— Collected data —
####################

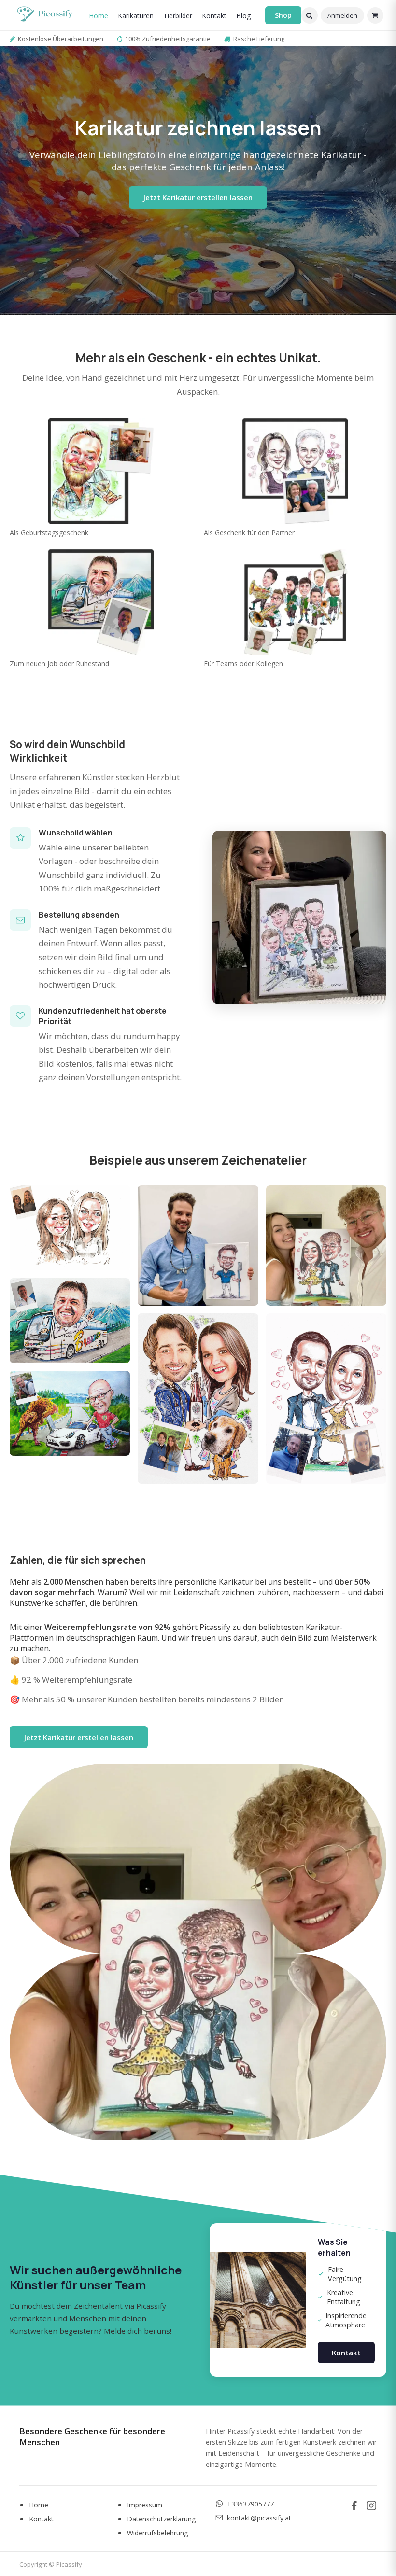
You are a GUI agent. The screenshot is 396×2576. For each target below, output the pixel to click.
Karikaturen (136, 15)
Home (98, 15)
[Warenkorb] (375, 15)
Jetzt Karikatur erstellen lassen (198, 197)
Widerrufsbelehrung (157, 2532)
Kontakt (214, 15)
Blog (243, 15)
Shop (283, 15)
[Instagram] (371, 2505)
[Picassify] (44, 15)
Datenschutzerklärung (161, 2518)
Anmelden (342, 15)
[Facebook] (354, 2505)
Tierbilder (177, 15)
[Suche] (309, 15)
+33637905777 (250, 2503)
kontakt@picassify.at (259, 2517)
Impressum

####################

— EXERCISE DETAILS —
Every line above is to be reproduced verbatim, and the pictures are to be omitted.

— SOLVED PROBLEM —
You are a GUI agent. The screenshot is 396×2576. For each target below, output the pixel to click.
Karikaturen (136, 15)
Home (98, 15)
[Warenkorb] (375, 15)
Jetzt Karikatur erstellen lassen (198, 197)
Widerrufsbelehrung (157, 2532)
Kontakt (214, 15)
Blog (243, 15)
Shop (283, 15)
[Instagram] (371, 2505)
[Picassify] (44, 15)
Datenschutzerklärung (161, 2518)
Anmelden (342, 15)
[Facebook] (354, 2505)
Tierbilder (177, 15)
[Suche] (309, 15)
+33637905777 (250, 2503)
kontakt@picassify.at (259, 2517)
Impressum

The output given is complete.